Tuesday, June 7, 2022

Dust Devil

Credit: NASA / JPL-Caltech / University of Arizona

Mars’ Whirling Dust Devil
A Martian dust devil roughly twenty kilometers high was captured winding its way along the Amazonis Planitia region of northern Mars on March 14, 2012, by the High Resolution Imaging Science Experiment (HiRISE) camera on NASA's Mars Reconnaissance Orbiter. Despite its height, the plume is only seventy meters wide.


Wednesday, June 8, 2022


Credit: NASA / JPL-Caltech / SwRI / MSSS / Kevin M. Gill

Colorful Cloud Belts
Jupiter appears in this color-enhanced image as a tapestry of vibrant cloud bands and storms. The dark region in the far left is called the South Temperate Belt. Intersecting the belt is a ghost-like feature of slithering white clouds. This is the largest feature in Jupiter’s low latitudes that’s a cyclone (rotating with clockwise motion).


Thursday, June 9, 2022


Credit: NASA / JPL-Caltech / Space Science Institute

Closest Dione Flyby
Flying past Saturn's moon Dione, Cassini captured this view which includes two smaller moons, Epimetheus and Prometheus, near the planet's rings. The image was taken in visible light with Cassini's narrow-angle camera during the spacecraft's flyby of Dione on Dec. 12, 2011.

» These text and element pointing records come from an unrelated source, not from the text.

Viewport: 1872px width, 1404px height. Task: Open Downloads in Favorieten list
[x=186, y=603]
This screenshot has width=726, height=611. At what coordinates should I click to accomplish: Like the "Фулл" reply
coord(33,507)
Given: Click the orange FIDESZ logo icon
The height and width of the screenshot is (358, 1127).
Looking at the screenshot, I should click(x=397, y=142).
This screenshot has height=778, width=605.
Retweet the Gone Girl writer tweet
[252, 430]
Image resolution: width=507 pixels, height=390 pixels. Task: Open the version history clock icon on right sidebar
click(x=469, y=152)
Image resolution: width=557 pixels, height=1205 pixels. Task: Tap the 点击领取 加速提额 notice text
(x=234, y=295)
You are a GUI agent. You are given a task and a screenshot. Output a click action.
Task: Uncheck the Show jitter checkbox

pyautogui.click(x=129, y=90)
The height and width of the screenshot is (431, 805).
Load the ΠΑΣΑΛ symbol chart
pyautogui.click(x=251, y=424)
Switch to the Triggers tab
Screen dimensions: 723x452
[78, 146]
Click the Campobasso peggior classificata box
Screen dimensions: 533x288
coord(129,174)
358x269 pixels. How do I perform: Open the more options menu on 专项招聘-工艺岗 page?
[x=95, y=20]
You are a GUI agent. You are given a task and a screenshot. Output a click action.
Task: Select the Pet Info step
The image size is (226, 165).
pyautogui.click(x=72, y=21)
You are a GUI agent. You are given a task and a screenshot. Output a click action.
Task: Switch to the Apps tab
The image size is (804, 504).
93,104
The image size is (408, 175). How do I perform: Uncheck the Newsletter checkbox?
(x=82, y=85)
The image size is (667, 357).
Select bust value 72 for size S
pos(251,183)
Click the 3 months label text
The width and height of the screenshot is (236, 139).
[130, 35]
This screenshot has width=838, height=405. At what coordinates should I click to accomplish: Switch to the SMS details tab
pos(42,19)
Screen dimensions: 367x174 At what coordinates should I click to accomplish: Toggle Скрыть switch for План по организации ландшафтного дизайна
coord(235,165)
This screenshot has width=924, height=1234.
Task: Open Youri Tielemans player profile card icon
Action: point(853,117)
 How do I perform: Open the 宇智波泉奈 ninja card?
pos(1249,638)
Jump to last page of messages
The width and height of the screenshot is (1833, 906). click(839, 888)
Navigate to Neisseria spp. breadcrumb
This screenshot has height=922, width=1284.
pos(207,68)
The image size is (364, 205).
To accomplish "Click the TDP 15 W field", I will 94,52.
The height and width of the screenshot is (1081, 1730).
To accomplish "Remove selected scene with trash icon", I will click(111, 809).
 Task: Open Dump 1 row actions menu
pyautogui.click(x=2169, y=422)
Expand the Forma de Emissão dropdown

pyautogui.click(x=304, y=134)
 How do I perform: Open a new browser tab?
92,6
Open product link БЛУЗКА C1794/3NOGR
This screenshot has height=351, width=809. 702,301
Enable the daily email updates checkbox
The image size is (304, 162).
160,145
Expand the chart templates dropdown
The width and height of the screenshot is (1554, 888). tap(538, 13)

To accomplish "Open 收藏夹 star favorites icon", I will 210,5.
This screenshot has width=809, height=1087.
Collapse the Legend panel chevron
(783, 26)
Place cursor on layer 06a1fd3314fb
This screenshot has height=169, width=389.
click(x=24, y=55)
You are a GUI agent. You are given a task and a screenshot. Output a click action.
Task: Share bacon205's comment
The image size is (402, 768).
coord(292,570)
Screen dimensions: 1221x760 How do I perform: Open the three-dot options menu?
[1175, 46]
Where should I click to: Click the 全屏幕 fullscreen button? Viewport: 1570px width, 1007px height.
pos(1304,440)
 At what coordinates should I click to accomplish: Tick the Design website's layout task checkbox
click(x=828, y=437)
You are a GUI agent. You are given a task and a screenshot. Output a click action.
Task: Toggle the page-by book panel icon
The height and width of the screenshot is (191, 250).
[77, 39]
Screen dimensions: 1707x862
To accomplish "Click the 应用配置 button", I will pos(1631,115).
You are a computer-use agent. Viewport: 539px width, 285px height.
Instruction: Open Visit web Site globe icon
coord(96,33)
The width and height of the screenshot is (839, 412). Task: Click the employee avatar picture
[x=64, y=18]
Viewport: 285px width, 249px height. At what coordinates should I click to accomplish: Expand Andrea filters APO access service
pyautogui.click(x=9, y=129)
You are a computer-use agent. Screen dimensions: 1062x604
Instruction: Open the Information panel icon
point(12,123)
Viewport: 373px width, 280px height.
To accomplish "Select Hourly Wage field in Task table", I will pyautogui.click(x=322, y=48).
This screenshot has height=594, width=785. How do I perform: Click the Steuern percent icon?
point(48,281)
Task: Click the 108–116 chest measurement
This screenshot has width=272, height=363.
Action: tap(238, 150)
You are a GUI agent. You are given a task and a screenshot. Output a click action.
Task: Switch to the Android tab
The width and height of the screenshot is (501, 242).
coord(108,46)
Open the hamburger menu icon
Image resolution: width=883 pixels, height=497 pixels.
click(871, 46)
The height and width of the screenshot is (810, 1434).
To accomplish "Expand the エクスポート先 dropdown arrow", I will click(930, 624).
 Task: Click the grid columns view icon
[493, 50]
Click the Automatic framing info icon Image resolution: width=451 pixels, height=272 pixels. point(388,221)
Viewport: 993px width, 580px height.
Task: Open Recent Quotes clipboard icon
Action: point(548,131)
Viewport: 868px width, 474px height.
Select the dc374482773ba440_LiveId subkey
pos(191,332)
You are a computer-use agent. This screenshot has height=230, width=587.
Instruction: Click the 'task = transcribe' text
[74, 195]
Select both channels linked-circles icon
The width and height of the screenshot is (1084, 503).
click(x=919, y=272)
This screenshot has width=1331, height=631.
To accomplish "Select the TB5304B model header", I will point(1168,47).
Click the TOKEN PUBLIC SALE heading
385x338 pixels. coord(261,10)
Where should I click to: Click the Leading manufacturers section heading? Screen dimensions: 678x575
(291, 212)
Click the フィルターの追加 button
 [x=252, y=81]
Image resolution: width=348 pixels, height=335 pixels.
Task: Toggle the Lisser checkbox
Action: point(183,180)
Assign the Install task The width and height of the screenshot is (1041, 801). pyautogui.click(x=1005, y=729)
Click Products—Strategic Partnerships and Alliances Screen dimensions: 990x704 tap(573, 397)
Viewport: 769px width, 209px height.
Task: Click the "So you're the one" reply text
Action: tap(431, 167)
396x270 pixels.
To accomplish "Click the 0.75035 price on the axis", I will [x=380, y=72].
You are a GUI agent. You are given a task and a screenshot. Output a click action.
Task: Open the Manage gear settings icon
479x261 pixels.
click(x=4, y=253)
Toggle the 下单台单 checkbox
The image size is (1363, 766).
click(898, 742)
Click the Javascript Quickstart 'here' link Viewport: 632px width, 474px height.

This encounter was the spacecraft's closest pass of the moon's surface, but, because this flyby was intended primarily for other Cassini instruments, it did not yield Cassini's best images of the moon. Dione (1,123 kilometers across) is closest to Cassini here and is on the left of the image. Potato-shaped Prometheus (86 kilometers across) appears above the rings near the center top of the image. Epimetheus (113 kilometers across) is on the right.


Friday, June 10, 2022

Jezero Crater on Mars

Credit: NASA / JPL-Caltech / ASU / Kevin M. Gill

Kodiak Mesa
NASA's Perseverance rover captured this view of the Kodiak mesa in Jezero Crater, Mars, on May 31, 2022 (Sol 454). The feature shows evidence of sedimentary layering and boulders transported by fast-flowing water.